Your bestie is not behaving: Whether she's passively sabotaging your wedding plans or outwardly picking fights with your wedding party, she's doing something to make your life downright unpleasant. "The toxic bridesmaid can appear in many forms," admits Sarah Glick, wedding planner at Brilliant Event Planning in New York City, "but it's time for her to step down when her actions are overshadowing your wedding and she's sucking the fun out of the planning process for you. So if it's time to say sayonara to a bridesmaid, we've got the expert advice to help you do it as painlessly as possible.

Ask yourself what the real issue is.
It's likely something was brewing with your would-be bridesmaid long before she joined your wedding party. Says Irene S. Levine, Ph.D., psychologist and professor of psychiatry at the New York University School of Medicine and producer of The Friendship Blog, "my suspicion is that bad feelings arose during the lead-up to the wedding, not before." So before you dismiss your bridesmaid, Levine suggests, "do a reality check and speak to someone close to you--perhaps your fiancé or your parent, to make sure you are making a reasonable decision."

If your confidante agrees you're acting in your--and your bridesmaid's--best interest, then proceed. But if your bickering can be solved, Levine says, it's better to address the real issue. "Asking a friend to step down should only be a last resort," she explains, "because it is likely to damage or destroy the friendship. Hopefully, you can find ways to get her to change her behavior so that it doesn't interfere with or undermine your special day."
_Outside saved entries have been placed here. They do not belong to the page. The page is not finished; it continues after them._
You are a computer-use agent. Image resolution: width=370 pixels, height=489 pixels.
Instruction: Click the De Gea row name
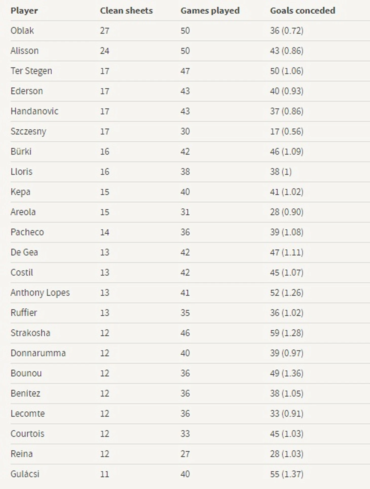tap(24, 252)
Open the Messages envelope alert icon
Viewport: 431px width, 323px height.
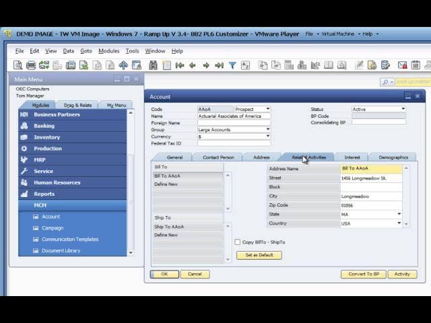[x=402, y=65]
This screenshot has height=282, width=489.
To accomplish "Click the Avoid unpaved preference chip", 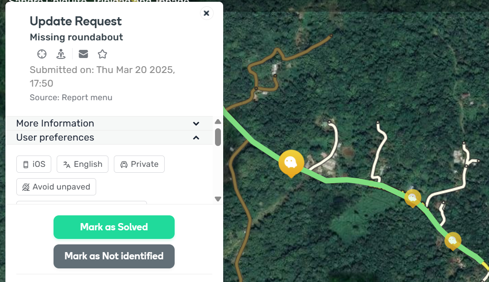I will 56,187.
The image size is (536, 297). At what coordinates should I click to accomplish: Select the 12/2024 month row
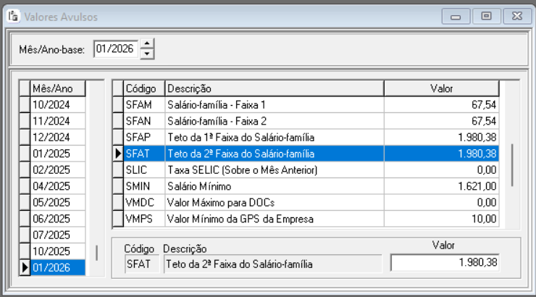(x=57, y=137)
Set up a face-to-face conversation.
This conversation might not be pleasant, so you could be tempted to shoot off a quick text explaining your decision to dismiss her as a bridesmaid. But don't. "Assuming you want to remain friends with this person, this conversation should be handled face-to-face--not over the phone or via text," says Glick, who recommends starting the conversation with statements that focus on how you feel instead of words that accuse her of bad behavior.

Be prepared with specific reasons why you'd like your 'maid to move on, says Levine. "Explain that you thought long and hard before making this difficult decision, and that doing this is difficult for you, too," she suggests. "Be specific and clear in letting your friend know what responsibilities she neglected--although you needn't present an exhaustive list of grievances."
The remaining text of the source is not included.